Entries on locating words and elements:

=======

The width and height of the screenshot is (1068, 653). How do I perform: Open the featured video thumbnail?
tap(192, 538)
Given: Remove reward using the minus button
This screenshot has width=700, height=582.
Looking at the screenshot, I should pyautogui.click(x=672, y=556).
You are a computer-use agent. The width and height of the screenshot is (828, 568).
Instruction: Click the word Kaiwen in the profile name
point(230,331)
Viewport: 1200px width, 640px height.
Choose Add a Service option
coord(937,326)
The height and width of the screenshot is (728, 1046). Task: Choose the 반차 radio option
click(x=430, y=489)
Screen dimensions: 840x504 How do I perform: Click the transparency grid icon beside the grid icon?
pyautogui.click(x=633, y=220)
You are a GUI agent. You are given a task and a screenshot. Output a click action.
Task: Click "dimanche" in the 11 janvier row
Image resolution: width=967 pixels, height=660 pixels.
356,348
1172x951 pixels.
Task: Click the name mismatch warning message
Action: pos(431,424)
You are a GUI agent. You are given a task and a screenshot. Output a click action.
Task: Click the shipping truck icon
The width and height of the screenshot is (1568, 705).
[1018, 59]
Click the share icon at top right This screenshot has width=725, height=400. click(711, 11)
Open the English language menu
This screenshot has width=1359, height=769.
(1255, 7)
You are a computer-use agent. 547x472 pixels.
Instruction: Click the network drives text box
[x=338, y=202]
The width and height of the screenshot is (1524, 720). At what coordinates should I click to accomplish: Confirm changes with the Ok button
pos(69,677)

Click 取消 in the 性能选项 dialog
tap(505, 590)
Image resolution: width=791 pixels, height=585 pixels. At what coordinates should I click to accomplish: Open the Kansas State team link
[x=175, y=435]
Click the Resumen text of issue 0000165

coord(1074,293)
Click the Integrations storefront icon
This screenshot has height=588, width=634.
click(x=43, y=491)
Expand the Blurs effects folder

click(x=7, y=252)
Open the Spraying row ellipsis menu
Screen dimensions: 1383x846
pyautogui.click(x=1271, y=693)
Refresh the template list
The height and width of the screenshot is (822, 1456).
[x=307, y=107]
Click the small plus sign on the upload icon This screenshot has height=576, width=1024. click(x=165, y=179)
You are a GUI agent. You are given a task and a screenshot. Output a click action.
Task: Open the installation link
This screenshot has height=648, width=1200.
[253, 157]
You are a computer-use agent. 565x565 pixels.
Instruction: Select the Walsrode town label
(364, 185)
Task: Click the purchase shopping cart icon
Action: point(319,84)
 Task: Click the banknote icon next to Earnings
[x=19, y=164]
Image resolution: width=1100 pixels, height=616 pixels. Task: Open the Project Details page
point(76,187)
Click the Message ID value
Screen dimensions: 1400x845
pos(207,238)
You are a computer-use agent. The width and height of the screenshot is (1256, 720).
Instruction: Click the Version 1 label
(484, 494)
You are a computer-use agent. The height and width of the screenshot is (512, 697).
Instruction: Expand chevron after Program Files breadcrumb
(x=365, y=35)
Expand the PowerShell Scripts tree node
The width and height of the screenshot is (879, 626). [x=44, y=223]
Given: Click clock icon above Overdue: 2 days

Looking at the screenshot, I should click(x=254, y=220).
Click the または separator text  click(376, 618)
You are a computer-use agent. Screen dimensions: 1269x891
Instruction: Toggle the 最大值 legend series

=======

* _Exercise aim_
Lay out every line of the material above as a Markdown table with the columns Row and Line, numbering the rows and skipping blank lines.

* _Answer to the problem_
| Row | Line |
|---|---|
| 1 | The width and height of the screenshot is (1068, 653). How do I perform: Open the featured video thumbnail? |
| 2 | tap(192, 538) |
| 3 | Given: Remove reward using the minus button |
| 4 | This screenshot has width=700, height=582. |
| 5 | Looking at the screenshot, I should pyautogui.click(x=672, y=556). |
| 6 | You are a computer-use agent. The width and height of the screenshot is (828, 568). |
| 7 | Instruction: Click the word Kaiwen in the profile name |
| 8 | point(230,331) |
| 9 | Viewport: 1200px width, 640px height. |
| 10 | Choose Add a Service option |
| 11 | coord(937,326) |
| 12 | The height and width of the screenshot is (728, 1046). Task: Choose the 반차 radio option |
| 13 | click(x=430, y=489) |
| 14 | Screen dimensions: 840x504 How do I perform: Click the transparency grid icon beside the grid icon? |
| 15 | pyautogui.click(x=633, y=220) |
| 16 | You are a GUI agent. You are given a task and a screenshot. Output a click action. |
| 17 | Task: Click "dimanche" in the 11 janvier row |
| 18 | Image resolution: width=967 pixels, height=660 pixels. |
| 19 | 356,348 |
| 20 | 1172x951 pixels. |
| 21 | Task: Click the name mismatch warning message |
| 22 | Action: pos(431,424) |
| 23 | You are a GUI agent. You are given a task and a screenshot. Output a click action. |
| 24 | Task: Click the shipping truck icon |
| 25 | The width and height of the screenshot is (1568, 705). |
| 26 | [1018, 59] |
| 27 | Click the share icon at top right This screenshot has width=725, height=400. click(711, 11) |
| 28 | Open the English language menu |
| 29 | This screenshot has width=1359, height=769. |
| 30 | (1255, 7) |
| 31 | You are a computer-use agent. 547x472 pixels. |
| 32 | Instruction: Click the network drives text box |
| 33 | [x=338, y=202] |
| 34 | The width and height of the screenshot is (1524, 720). At what coordinates should I click to accomplish: Confirm changes with the Ok button |
| 35 | pos(69,677) |
| 36 | Click 取消 in the 性能选项 dialog |
| 37 | tap(505, 590) |
| 38 | Image resolution: width=791 pixels, height=585 pixels. At what coordinates should I click to accomplish: Open the Kansas State team link |
| 39 | [x=175, y=435] |
| 40 | Click the Resumen text of issue 0000165 |
| 41 | coord(1074,293) |
| 42 | Click the Integrations storefront icon |
| 43 | This screenshot has height=588, width=634. |
| 44 | click(x=43, y=491) |
| 45 | Expand the Blurs effects folder |
| 46 | click(x=7, y=252) |
| 47 | Open the Spraying row ellipsis menu |
| 48 | Screen dimensions: 1383x846 |
| 49 | pyautogui.click(x=1271, y=693) |
| 50 | Refresh the template list |
| 51 | The height and width of the screenshot is (822, 1456). |
| 52 | [x=307, y=107] |
| 53 | Click the small plus sign on the upload icon This screenshot has height=576, width=1024. click(x=165, y=179) |
| 54 | You are a GUI agent. You are given a task and a screenshot. Output a click action. |
| 55 | Task: Open the installation link |
| 56 | This screenshot has height=648, width=1200. |
| 57 | [253, 157] |
| 58 | You are a computer-use agent. 565x565 pixels. |
| 59 | Instruction: Select the Walsrode town label |
| 60 | (364, 185) |
| 61 | Task: Click the purchase shopping cart icon |
| 62 | Action: point(319,84) |
| 63 |  Task: Click the banknote icon next to Earnings |
| 64 | [x=19, y=164] |
| 65 | Image resolution: width=1100 pixels, height=616 pixels. Task: Open the Project Details page |
| 66 | point(76,187) |
| 67 | Click the Message ID value |
| 68 | Screen dimensions: 1400x845 |
| 69 | pos(207,238) |
| 70 | You are a computer-use agent. The width and height of the screenshot is (1256, 720). |
| 71 | Instruction: Click the Version 1 label |
| 72 | (484, 494) |
| 73 | You are a computer-use agent. The height and width of the screenshot is (512, 697). |
| 74 | Instruction: Expand chevron after Program Files breadcrumb |
| 75 | (x=365, y=35) |
| 76 | Expand the PowerShell Scripts tree node |
| 77 | The width and height of the screenshot is (879, 626). [x=44, y=223] |
| 78 | Given: Click clock icon above Overdue: 2 days |
| 79 | Looking at the screenshot, I should click(x=254, y=220). |
| 80 | Click the または separator text  click(376, 618) |
| 81 | You are a computer-use agent. Screen dimensions: 1269x891 |
| 82 | Instruction: Toggle the 最大值 legend series |